New York City has been a long-standing part of Guerrier’s practice. In his piece, Untitled (Flâneur nyc-mia) 1999–2001, the photographs record Guerrier’s unobtrusive presence in both cities’ airports and mass transit systems. The exploration of these transportation hubs as space where all of society interacts, is analogous to his current survey of Central Park, which Frederick Law Olmstead referred to as a "people's park" i.e.a place where all New Yorkers could partake openly in activities within a green space.

Through images of rocks, trees, and flowers, Guerrier traces the remnants of sentiments found in landscape as it concerns to race, to place and to the role of the artist in sharing narratives.
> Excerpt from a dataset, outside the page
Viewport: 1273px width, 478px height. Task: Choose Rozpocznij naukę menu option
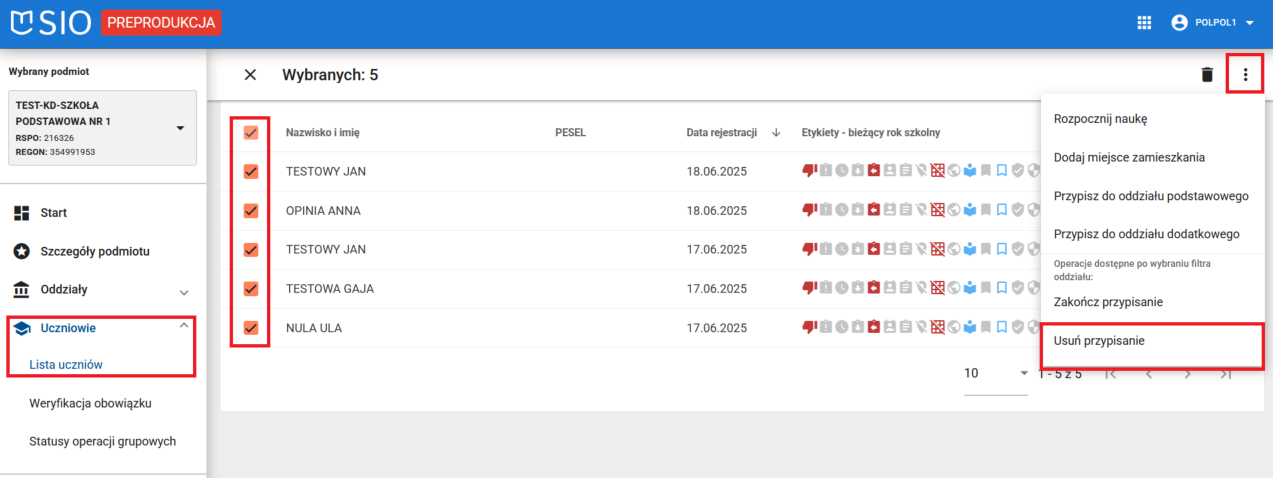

These photographs position the park as the setting for a multitude of public display. Sentiment as it exists in the public realm takes on various journeys, and this body of work offers a proposal to lay claim to a notion of public space.

Adler Guerrier was born in Port-au-Prince, Haiti and lives and works in Miami, FL where he received his BFA from New World School of the Arts. Current exhibitions of the artist’s work include Adler Guerrier: Conditions and Forms for black Longevity at California African American Museum, Los Angeles, CA and The World’s Game: Fútbol and Contemporary Art at Pérez Art Museum Miami. Recent exhibitions include In-visibilité Ostentatoire at Foundation Clement, Martinique, France; Barnes Foundation “Person of the Crowd: Contemporary Art of Flânerie”. Guerrier’s works can be found in public collections including ICA Miami, PAMM Miami, and the Studio Museum in Harlem.